Inspiração internacional
Sobre o que pode guiar o modelo de avaliação no Brasil, Lia Glaz, diretora-presidente da Fundação Telefônica Vivo, relembrou uma série de encontros promovidos pelo MEC, em parceria com a Fundação Telefônica Vivo, Cetic e o Bid (Banco Interamericano de Desenvolvimento) voltados para lapidar o debate. “Olhamos para experiências do Uruguai, Chile, França, entre outros, para que a gente pudesse não copiar, obviamente, mas ter uma reflexão sobre o que talvez possa ser uma inspiração pro cenário brasileiro.”
Kátia Schweickardt concorda que as experiências internacionais são importantes, boas fontes a serem consultadas, mas é preciso considerar a realidade brasileira. “Somos um país com uma história colonial e racista, com questões profundas relacionadas a cor e raça. Nosso país é profundamente desigual, e o que acontece em São Paulo ou em Brasília é apenas uma parte dessa realidade.”
Na mesma linha de raciocínio, Ivan Siqueira, professor titular da UFBA (Universidade Federal da Bahia), também alertou para a necessidade de se considerar a soberania nacional no desenvolvimento de um modelo próprio, adaptado à realidade brasileira.
“Não podemos nos esquecer do contexto vigente. Diferente do que tínhamos há uma década, quando as competências digitais começaram, inclusive em função do próprio trabalho do PISA, vimos que Alemanha, França e China fizeram isso em suas educações. Ou seja: já está claríssimo que o modelo de memorização não funciona. O problema é o que colocar no lugar. Esse é o desafio”, afirmou.
“Já sabemos que o modelo de educação baseado na memorização não funciona com as ferramentas de inteligência artificial, então é perda de tempo.
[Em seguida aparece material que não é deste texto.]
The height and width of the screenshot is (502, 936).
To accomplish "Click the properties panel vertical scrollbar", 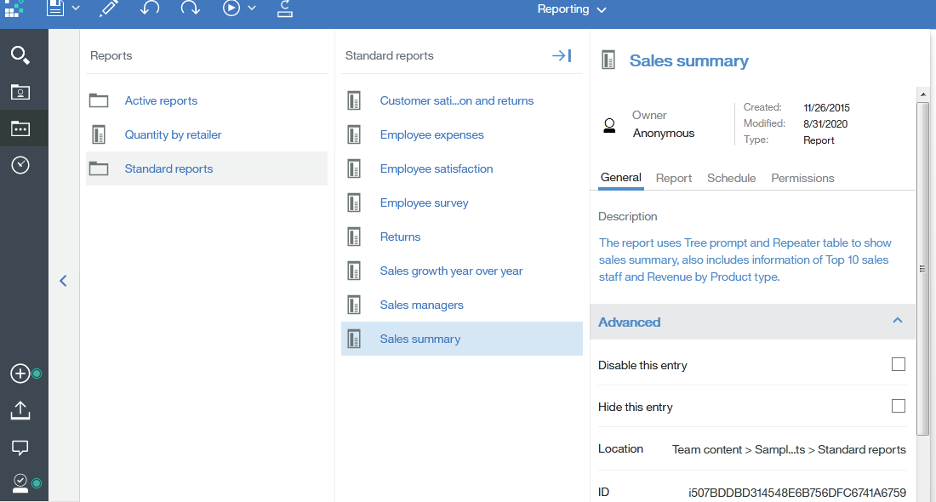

Agora, construir um novo modelo é o desafio”, comenta. “Precisamos pensar no modelo em relação ao modelo de país.”
Consultora do Banco Mundial, Lucia Delagnello, que é ex-presidente do CIEB (Centro de Inovação para a Educação Brasileira) e conselheira do Porvir, recomenda um caminho para a criação do mecanismo de avaliação digital.
“O Brasil deveria pensar nesses dois caminhos: o de incorporar um componente de avaliação de competência digital no Saeb (Sistema Nacional de Avaliação Básica) e pensar em instrumentos de avaliação e ferramentas que nos permitam pensar se os jovens estão recebendo, estão acessando as oportunidades educativas necessárias para que eles usem a tecnologia na sua vida, no mundo do trabalho, nas suas escolhas profissionais.”